EXERCISE DESCRIPTION: Set down every line of the data exactly, skipping the pictures.

EXERCISE DATA:
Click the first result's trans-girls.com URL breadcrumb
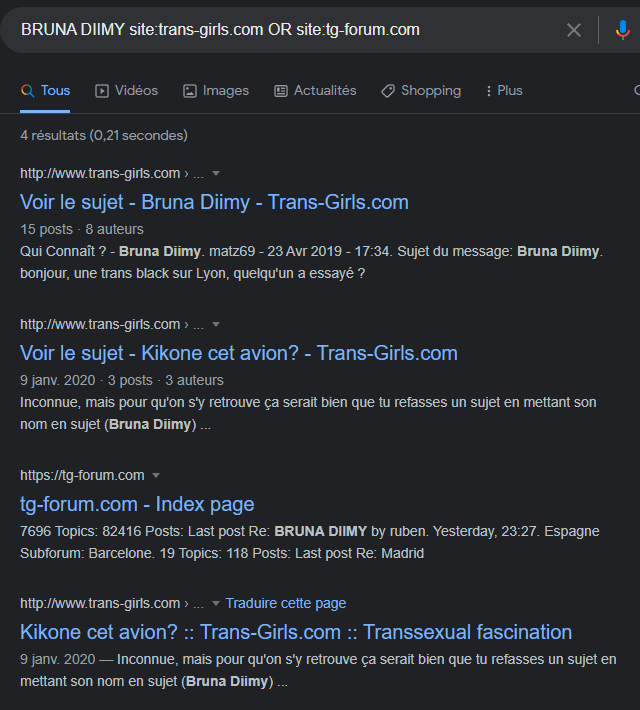 (100, 174)
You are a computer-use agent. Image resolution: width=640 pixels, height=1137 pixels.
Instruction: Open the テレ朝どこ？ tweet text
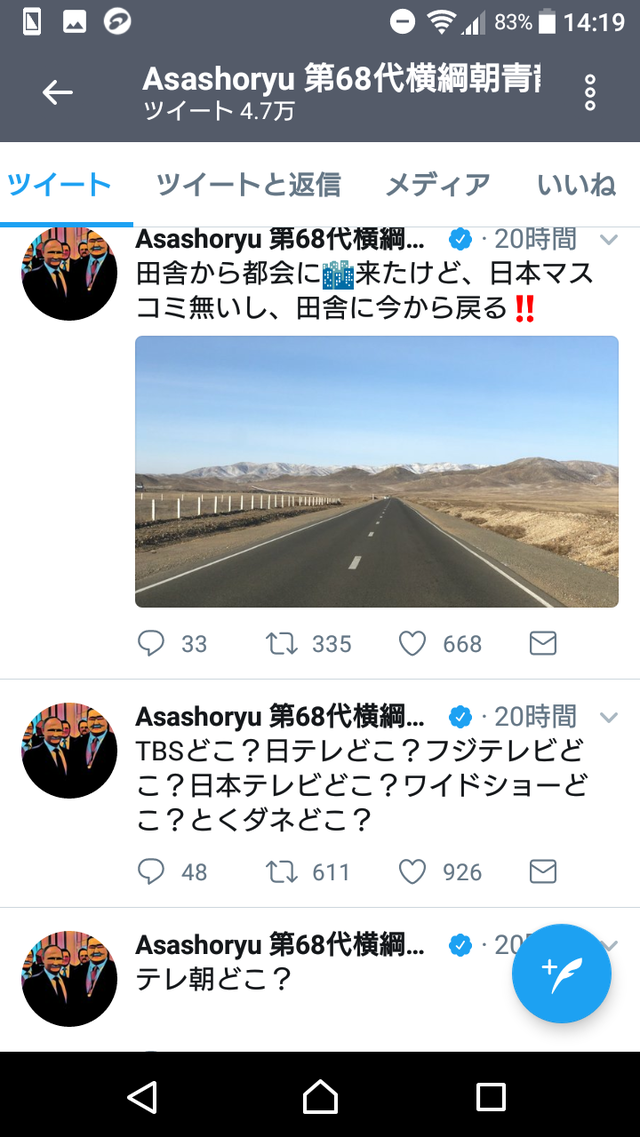click(x=214, y=980)
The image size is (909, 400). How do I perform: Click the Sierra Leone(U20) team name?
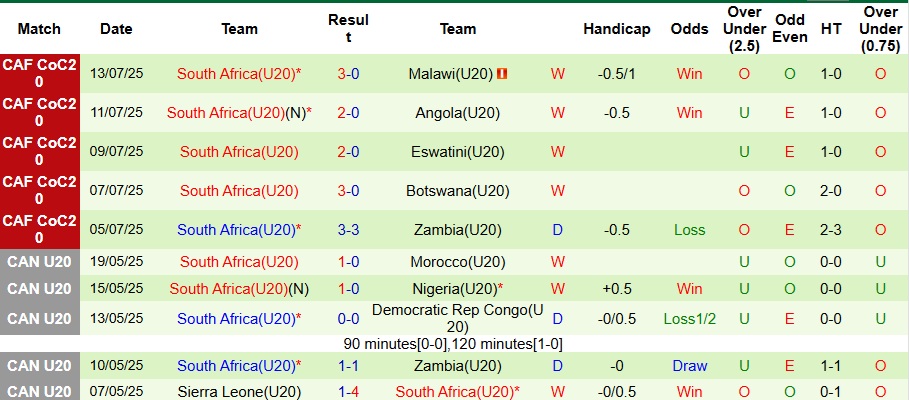[239, 391]
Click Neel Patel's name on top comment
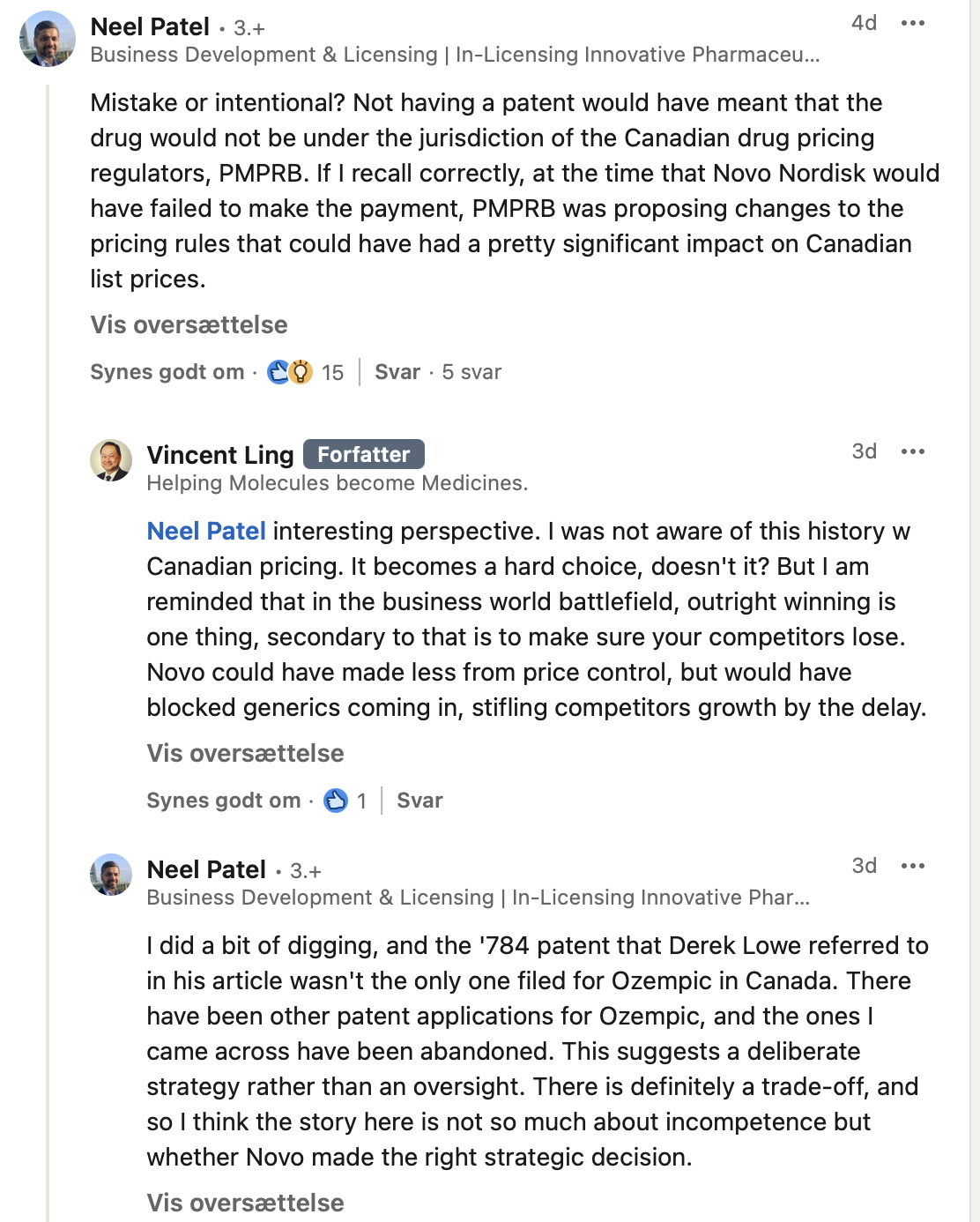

RESULT:
Click the first result's trans-girls.com URL breadcrumb
 (100, 174)
You are a computer-use agent. Image resolution: width=640 pixels, height=1137 pixels.
Instruction: Open the テレ朝どこ？ tweet text
click(x=214, y=980)
The image size is (909, 400). How do I perform: Click the Sierra Leone(U20) team name?
[239, 391]
Click Neel Patel's name on top comment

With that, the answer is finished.